### Source text
= = =

FWIS I think a revert should be avoided, given that a fix is available
and nicely small.

Yeah, on one hand I agree; but on the other it seems that the
maintainers that would have to take care of the dt changes to fix this
until now remained silent in this thread, apart from Rob who sent the
mail regarding the warnings.

I put those maintainers in the To: field of this mail, maybe that might
lead to some reaction.

Still no reply from the DRS folks or any other progress I noticed. Guess
that means I will soon have no other choice than to get Linus involved,
as this looks stuck. :-( #sigh

Does it have to be Linus that needs to apply "[PATCH 0/2] Set PHY address
of MT7531 switch to 0x1f on MediaTek arm64 boards"? Aren't there any other
ARM maintainers that can apply the fix to their tree?

Arınç

You have feedback from two people on the series that you mentioned, and noone
is going to apply something that needs to be fixed.

I'm giving you the possibility of addressing the comments in your patch, but
I don't want to see any mention of the driver previously ignoring this or that
as this is irrelevant for a hardware description. Devicetree only describes HW.

Adding up, in commit 868ff5f4944a ("net: dsa: mt7530-mdio: read PHY address of switch from device tree"),
you have created a regression.

Regressions should be fixed - as in - if the driver did work before with the old
devicetrees, it shall still work. You can't break ABI. Any changes that you do
to your driver must not break functionality with old devicetrees.

So...

------> Fix the driver that you broke <------

The device tree ABI before the change on the driver:

The reg value represents the PHY address of the switch.

The device tree ABI after the change on the driver:

The reg value represents the PHY address of the switch.

I see no device tree ABI breakage. What I see instead is the driver
starting enforcing the device tree ABI. No change had been made on the
device tree ABI so any non-Linux driver that controls this switch continues
to work.

These old device tree source files in question did not abide by the device
tree ABI in the first place, which is why they don't work anymore as the
Linux driver now enforces the ABI. Device tree source files not conforming
to the ABI is not something to maintain but to fix. The patch series that
fixes them are already submitted.

As I said, the devicetree MUST describe the hardware correctly, and on that I do
agree, and I, again, said that I want to take the devicetree fix.

However, the driver regressed, and this broke functionality with old device trees.
Old device trees might have been wrong (and they are, yes), but functionality was
there and the switch was working.

I repeat, driver changes MUST be retro-compatible with older device trees, and your
driver changes ARE NOT; otherwise, this wouldn't be called *regression*.

Again, please fix the driver to be retro-compatible with old device trees.

= = =

### Dataset excerpts
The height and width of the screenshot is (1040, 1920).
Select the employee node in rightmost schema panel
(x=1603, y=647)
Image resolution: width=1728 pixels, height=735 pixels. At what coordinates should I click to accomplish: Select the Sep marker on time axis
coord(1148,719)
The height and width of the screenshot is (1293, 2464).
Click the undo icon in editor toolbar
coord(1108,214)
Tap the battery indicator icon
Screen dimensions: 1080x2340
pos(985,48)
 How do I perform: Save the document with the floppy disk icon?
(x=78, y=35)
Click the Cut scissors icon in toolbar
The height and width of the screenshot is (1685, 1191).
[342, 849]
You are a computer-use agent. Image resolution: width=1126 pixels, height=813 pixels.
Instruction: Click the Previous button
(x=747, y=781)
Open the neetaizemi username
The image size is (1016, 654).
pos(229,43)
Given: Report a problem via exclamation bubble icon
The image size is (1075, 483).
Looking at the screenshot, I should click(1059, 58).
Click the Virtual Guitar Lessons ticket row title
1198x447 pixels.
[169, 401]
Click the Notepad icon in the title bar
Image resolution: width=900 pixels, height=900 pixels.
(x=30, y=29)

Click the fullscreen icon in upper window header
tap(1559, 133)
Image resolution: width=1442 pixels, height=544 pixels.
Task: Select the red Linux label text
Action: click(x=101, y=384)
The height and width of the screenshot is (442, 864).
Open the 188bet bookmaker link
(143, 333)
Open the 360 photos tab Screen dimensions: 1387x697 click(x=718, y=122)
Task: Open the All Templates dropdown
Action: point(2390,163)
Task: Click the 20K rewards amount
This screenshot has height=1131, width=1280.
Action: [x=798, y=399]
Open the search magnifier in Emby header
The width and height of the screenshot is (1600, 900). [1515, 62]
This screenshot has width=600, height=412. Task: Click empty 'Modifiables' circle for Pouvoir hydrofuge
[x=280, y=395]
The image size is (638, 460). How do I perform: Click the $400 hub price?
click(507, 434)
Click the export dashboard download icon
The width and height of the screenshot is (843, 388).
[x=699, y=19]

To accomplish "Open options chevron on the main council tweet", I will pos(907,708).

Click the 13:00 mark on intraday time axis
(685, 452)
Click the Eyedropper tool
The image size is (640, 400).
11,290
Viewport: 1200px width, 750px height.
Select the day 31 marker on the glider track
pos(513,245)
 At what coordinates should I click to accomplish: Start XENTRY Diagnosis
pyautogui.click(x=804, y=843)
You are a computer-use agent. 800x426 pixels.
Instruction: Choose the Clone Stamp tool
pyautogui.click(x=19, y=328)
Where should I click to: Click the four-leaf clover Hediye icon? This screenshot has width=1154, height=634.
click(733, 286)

= = =

### Given task 1
Repeat the part of the thread starting with "I see no device" and going on through "are already submitted.", swapping "source files" for "sources".
### Given task 2
According to the thread, what PHY address does the patch series set for the MT7531 switch on MediaTek arm64 boards?
The rows aren't needed for anything here.

### Full answer 1
I see no device tree ABI breakage. What I see instead is the driver
starting enforcing the device tree ABI. No change had been made on the
device tree ABI so any non-Linux driver that controls this switch continues
to work.

These old device tree sources in question did not abide by the device
tree ABI in the first place, which is why they don't work anymore as the
Linux driver now enforces the ABI. Device tree sources not conforming
to the ABI is not something to maintain but to fix. The patch series that
fixes them are already submitted.

### Full answer 2
0x1f